Um dos problemas mais corriqueiros nas FFAA ainda está no modo como as avaliações semestrais são feitas. Essas avaliações determinam se, durante o semestre, seu rendimento profissional, moral, ético e suas aptidões para prosseguir na carreira foram condizentes com o esperado. Esse tipo de avaliação também existe no meio civil, ainda que de forma menos efetiva, porém é impossível dissociar essa avaliação de seu progresso ou de sua estagnação na carreira.
De forma sucinta, quando um Oficial ou Praça recebe uma avaliação ruim (e nem sempre por ter tido um rendimento ruim), este terá inevitavelmente sequelas, muitas delas ao decorrer da carreira, já que há comissões que avaliam graduados e oficiais, podendo estas determinarem a exclusão de cursos, o impedimento para promoções ou outros adventos oriundos da(s) avaliação(ões).

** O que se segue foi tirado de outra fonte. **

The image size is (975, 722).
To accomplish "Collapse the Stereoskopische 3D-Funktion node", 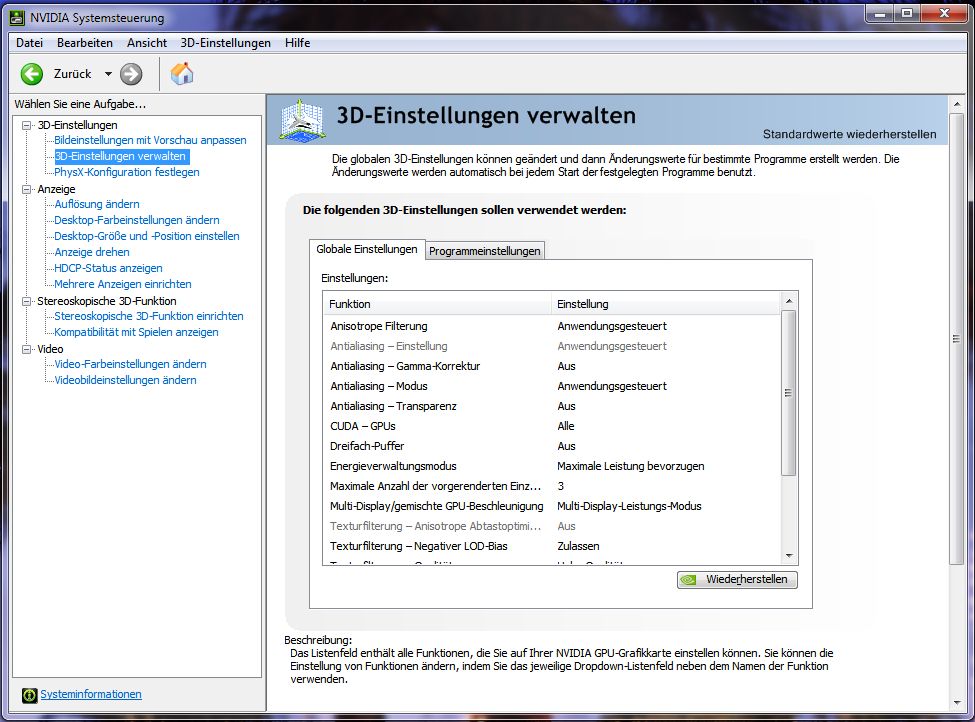I will pos(26,301).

Infelizmente ainda há um número grande de militares que não observam as notas apontadas nessas avaliações semestrais e, por isso, são “penalizados” no médio e longo prazos. Obviamente que nem todos são prejudicados por essa prática de avaliação, todavia a Marinha já está adotando uma nova metodologia para evitar os lapsos observados desde sua última (e relativamente recente) atualização no método avaliativo.
Ilusão?
A velha impressão de que os militares estarão sempre armados, prontos para o combate e em constante treinamento é algo proveniente de filmes e outras obras de ficção. É notório que há treinamentos, uso de armas, exercícios físicos e outros quesitos característicos da vida militar, porém nem todos ficam 100% operativos. Há um grande contingente que se ocupa de trabalhos administrativos de todos os tipos, fainas e serviços que não fazem do “pacote dos filmes de guerra”.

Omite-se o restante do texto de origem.